====== PROVIDED MATERIAL

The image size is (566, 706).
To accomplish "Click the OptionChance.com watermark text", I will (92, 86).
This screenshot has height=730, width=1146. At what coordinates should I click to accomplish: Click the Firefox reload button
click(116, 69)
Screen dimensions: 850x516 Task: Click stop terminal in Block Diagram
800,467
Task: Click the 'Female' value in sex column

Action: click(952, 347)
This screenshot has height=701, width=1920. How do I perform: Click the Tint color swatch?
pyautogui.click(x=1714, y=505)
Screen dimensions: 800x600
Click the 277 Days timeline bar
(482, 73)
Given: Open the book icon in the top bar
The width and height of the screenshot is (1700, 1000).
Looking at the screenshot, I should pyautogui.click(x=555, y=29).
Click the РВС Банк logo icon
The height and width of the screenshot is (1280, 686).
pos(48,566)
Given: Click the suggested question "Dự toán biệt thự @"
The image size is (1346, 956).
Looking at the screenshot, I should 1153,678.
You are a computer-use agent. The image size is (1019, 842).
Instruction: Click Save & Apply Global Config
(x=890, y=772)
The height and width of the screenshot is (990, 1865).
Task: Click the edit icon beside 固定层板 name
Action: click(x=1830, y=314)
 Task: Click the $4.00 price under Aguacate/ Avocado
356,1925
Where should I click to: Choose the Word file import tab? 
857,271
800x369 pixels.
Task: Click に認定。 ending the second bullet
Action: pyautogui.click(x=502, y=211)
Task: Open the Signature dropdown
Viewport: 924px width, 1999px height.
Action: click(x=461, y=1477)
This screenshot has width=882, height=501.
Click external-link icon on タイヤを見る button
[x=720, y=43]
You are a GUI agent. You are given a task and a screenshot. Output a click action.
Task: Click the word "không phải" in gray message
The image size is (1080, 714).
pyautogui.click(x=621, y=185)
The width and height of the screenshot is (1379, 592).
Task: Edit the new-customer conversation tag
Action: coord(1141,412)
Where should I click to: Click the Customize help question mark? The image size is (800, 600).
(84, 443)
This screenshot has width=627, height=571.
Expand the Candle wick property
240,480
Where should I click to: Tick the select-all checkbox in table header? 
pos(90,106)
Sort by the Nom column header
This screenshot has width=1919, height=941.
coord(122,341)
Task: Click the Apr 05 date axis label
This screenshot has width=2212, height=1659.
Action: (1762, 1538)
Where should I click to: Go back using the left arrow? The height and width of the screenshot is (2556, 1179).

============

**WORK TO COMPLETE**
All lines above containing the string "Open" are to be collected.

**EXERCISE ANSWER**
Given: Open the book icon in the top bar
Task: Open the Signature dropdown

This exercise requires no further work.